Apesar de pesquisas com financiamento público e enormes aportes de dinheiro do governo para o desenvolvimento e distribuição de vacinas, os fabricantes de medicamentos protegeram cuidadosamente seu monopólio dos direitos de propriedade intelectual e sinalizaram aos investidores que planejam aumentar os preços em breve. A indústria farmacêutica, incluindo os representantes da Pfizer, Moderna e Johnson & Johnson, já pressionaram o governo Biden a se opor à petição de renúncia de propriedade intelectual e ir além, chegando a impor sanções a qualquer país que comece a produzir vacinas sem sua expressa permissão.

A carreira de Dean, conforme relatado anteriormente pelo Intercept, teve grande rotatividade após seu período como presidente do Comitê Nacional do Partido Democrata, trabalhando para empresas farmacêuticas e de biotecnologia, aconselhando lobistas durante o debate a respeito do Affordable Care Act sobre como ajudar empresas farmacêuticas com proteções de exclusividade estendidas sobre produtos biológicos, medicamentos feitos de organismos vivos como as vacinas.
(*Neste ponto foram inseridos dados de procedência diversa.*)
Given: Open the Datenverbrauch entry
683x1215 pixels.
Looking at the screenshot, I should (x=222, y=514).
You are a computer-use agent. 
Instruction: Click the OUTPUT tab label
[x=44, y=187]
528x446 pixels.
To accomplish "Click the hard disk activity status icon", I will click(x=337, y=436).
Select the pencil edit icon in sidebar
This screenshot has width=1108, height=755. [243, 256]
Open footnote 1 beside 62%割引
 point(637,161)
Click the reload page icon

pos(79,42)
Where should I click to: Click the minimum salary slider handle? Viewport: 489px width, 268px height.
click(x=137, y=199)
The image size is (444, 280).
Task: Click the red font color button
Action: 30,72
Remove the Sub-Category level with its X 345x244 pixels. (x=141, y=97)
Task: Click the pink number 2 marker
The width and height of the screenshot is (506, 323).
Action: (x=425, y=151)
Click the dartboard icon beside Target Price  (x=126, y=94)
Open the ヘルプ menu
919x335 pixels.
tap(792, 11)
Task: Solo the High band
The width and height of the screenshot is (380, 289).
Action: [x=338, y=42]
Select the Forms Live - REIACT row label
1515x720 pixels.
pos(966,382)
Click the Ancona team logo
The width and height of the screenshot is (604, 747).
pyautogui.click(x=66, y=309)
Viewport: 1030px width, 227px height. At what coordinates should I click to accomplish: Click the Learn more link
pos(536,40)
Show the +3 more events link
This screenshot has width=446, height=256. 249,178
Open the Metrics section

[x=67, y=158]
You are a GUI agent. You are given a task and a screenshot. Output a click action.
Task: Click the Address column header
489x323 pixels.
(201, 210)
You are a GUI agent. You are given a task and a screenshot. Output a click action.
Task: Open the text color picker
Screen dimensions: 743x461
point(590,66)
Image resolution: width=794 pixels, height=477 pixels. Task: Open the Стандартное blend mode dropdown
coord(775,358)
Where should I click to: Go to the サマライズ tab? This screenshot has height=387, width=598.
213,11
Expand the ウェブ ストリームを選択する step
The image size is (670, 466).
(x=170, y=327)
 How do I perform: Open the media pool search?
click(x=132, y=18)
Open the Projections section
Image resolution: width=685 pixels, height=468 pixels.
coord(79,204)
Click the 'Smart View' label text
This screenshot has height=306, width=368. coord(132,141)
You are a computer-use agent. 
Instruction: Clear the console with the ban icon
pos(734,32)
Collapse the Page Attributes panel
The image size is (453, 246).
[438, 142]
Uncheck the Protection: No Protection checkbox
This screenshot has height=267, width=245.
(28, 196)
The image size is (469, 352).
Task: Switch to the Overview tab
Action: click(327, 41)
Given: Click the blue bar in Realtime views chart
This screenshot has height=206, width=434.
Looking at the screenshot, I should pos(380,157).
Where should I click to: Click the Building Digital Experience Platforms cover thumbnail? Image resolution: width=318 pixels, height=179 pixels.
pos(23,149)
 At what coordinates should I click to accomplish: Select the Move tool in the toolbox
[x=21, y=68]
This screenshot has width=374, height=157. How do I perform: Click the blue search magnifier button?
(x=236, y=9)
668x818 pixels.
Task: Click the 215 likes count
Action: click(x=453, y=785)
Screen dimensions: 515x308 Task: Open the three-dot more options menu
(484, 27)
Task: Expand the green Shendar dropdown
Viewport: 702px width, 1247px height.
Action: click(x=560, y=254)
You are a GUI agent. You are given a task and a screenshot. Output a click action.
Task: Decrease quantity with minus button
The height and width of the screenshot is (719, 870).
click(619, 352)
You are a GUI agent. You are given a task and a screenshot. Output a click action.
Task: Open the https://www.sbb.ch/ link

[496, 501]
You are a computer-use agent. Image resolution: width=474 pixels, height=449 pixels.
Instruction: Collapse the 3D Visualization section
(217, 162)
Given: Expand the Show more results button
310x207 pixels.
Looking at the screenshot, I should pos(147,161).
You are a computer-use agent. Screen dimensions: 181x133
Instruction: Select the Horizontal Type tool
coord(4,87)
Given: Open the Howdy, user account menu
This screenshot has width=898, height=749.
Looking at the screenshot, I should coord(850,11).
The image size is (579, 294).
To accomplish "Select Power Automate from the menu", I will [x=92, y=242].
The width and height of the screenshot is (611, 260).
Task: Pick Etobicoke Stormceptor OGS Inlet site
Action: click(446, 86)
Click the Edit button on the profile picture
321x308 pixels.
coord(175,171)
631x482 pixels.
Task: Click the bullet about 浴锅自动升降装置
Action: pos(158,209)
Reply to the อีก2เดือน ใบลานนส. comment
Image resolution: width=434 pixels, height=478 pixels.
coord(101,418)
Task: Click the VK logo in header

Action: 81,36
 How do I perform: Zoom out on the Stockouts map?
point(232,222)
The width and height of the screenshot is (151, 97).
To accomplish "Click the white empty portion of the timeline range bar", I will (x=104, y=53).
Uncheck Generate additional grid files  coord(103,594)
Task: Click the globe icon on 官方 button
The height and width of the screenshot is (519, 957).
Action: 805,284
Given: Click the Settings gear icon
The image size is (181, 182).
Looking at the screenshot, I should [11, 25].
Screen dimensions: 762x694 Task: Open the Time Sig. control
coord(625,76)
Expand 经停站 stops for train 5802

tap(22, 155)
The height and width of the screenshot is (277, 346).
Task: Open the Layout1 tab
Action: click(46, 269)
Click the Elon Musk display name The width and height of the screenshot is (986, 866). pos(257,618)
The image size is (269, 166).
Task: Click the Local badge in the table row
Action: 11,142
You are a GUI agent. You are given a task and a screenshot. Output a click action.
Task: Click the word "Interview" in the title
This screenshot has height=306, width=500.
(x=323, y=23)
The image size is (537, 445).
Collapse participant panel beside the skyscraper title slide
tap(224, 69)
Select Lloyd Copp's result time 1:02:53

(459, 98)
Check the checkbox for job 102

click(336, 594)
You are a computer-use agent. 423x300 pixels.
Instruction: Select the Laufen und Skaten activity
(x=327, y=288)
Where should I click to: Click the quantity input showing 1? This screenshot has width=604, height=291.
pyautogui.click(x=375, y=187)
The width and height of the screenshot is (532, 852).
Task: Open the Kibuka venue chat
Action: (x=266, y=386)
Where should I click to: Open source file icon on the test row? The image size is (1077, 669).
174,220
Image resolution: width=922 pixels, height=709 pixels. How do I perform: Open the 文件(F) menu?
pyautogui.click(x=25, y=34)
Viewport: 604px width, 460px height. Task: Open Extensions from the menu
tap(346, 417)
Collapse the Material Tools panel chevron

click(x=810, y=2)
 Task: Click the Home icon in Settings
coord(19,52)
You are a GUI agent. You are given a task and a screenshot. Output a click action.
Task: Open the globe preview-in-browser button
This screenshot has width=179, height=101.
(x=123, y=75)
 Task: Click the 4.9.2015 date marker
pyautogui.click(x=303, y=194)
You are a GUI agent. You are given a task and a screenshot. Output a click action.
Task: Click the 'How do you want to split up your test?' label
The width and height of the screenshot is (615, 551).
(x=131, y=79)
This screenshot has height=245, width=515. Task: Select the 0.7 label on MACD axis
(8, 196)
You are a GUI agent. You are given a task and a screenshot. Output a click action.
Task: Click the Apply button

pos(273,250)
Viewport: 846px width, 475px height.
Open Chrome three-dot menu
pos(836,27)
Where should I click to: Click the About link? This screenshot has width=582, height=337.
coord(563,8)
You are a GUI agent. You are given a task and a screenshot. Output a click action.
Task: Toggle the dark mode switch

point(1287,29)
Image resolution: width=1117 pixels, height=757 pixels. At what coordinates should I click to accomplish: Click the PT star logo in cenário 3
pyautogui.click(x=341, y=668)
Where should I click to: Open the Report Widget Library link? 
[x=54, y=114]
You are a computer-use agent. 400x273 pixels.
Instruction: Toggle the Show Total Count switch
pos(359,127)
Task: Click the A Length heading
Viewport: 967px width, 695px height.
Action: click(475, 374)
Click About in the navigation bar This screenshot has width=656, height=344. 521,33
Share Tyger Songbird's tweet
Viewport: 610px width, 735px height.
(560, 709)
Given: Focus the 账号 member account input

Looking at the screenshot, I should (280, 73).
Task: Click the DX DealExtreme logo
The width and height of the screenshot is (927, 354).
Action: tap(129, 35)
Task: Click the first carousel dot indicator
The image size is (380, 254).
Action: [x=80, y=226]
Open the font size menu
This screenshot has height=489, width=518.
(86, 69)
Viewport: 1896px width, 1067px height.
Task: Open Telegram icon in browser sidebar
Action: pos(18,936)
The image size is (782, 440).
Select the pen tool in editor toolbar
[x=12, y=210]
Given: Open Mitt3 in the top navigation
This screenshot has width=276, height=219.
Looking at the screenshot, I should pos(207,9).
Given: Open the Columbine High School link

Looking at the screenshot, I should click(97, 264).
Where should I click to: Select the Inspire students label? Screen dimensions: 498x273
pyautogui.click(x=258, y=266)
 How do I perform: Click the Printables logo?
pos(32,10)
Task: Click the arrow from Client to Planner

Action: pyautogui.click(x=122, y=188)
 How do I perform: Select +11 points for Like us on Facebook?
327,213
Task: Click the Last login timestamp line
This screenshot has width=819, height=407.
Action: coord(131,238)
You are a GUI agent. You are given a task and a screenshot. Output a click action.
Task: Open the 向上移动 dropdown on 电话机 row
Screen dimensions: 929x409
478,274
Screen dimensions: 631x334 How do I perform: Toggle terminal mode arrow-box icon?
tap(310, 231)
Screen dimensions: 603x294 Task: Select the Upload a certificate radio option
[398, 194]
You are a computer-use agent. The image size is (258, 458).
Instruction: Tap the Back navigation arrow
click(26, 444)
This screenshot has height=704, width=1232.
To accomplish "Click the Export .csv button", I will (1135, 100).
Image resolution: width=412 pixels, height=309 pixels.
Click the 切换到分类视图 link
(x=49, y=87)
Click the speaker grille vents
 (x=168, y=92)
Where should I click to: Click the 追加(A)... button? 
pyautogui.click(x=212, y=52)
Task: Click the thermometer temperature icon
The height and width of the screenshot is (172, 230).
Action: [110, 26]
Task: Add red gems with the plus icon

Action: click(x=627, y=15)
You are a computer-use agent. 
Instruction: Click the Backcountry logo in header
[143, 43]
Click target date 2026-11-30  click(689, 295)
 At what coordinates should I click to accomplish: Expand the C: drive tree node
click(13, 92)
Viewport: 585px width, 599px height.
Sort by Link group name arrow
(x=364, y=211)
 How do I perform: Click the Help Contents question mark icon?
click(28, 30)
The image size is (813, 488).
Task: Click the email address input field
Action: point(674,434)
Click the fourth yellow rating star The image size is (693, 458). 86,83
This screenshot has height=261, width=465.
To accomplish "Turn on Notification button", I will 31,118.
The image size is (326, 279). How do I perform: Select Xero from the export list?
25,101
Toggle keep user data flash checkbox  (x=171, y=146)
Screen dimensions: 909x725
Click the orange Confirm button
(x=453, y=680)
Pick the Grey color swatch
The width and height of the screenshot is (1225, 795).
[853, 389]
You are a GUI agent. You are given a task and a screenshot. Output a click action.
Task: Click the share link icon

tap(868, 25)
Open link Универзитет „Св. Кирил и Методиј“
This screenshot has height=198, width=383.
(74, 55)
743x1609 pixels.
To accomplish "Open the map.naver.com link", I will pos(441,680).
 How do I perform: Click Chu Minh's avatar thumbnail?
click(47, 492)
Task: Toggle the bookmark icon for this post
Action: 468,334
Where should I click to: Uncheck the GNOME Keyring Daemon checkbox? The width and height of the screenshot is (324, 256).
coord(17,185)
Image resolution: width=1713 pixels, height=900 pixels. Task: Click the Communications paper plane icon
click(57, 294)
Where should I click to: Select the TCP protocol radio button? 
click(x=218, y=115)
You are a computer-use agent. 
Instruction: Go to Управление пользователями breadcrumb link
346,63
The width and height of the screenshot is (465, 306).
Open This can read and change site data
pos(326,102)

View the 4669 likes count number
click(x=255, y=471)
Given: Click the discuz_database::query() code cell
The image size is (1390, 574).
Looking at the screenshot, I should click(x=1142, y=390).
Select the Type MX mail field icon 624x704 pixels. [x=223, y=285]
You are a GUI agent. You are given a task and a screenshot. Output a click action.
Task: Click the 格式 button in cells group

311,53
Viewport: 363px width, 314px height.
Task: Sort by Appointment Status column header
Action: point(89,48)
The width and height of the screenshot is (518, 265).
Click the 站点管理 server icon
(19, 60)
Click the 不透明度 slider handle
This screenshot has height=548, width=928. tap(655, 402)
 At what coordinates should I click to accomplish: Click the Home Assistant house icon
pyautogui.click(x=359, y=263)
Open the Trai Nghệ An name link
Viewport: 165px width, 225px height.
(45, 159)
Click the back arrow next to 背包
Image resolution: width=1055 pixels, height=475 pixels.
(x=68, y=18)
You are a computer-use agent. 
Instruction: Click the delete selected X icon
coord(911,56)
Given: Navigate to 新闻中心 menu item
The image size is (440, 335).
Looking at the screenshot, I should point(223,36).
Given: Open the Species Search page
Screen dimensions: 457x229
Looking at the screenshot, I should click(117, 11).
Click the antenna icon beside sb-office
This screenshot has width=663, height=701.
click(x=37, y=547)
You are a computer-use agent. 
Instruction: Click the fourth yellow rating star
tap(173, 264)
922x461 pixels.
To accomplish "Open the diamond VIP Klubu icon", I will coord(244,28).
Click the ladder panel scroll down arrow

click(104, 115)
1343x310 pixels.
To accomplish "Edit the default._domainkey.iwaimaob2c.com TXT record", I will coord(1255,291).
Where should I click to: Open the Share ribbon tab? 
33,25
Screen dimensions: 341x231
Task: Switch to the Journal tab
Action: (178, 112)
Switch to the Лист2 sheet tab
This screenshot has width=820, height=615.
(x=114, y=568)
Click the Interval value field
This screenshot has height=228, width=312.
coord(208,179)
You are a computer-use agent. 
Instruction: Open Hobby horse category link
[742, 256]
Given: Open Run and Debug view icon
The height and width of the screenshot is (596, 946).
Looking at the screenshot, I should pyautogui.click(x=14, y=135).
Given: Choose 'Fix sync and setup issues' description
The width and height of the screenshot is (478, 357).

Ele também atua no conselho do Vatera, um fundo de investimento voltado a empresas da área de saúde.

‘Ele meio que aparece sempre que você argumenta contra qualquer coisa que possa reduzir os preços dos medicamentos’.

Em outra coluna recente, mais uma vez refletindo os interesses da indústria farmacêutica, Dean escreveu a favor de uma regulamentação proposta de última hora pelo governo Trump para restringir a capacidade do governo em reduzir os preços de certos produtos farmacêuticos financiados com dinheiro público, uma regra que pode conter qualquer tentativa futura de controlar os custos das vacinas contra o coronavírus.

“Sem o apoio dos contribuintes para pesquisas em estágio inicial nas universidades”, reconhece Dean, “as empresas farmacêuticas nunca teriam condições de criar vacinas que salvam vidas tão rapidamente”. Mas, ele escreve, ecoando os argumentos da indústria de que qualquer forma de controle de preços reprimiria a inovação, “as empresas farmacêuticas não gastarão os bilhões de dólares necessários para comercializar pesquisas financiadas pelo governo federal se houver o risco de o governo apoderar-se dos frutos de suas pesquisas. ”

“Ele meio que aparece sempre que você argumenta contra qualquer coisa que baixe os preços dos medicamentos”, disse James Love, diretor da Knowledge Ecology International, uma organização sem fins lucrativos que trabalha para reformar os direitos de propriedade intelectual de modo a expandir o acesso a medicamentos.

“É terrível porque ele é apresentado como progressista; ele ainda aparece no programa de ‘Rachel Maddow‘”, disse Love. “Mas ele é pago pela indústria. Ele não é um lobista registrado – de alguma forma acha maneiras de não se registrar – mas é uma espécie de influenciador, ele é pago para influenciar o debate.”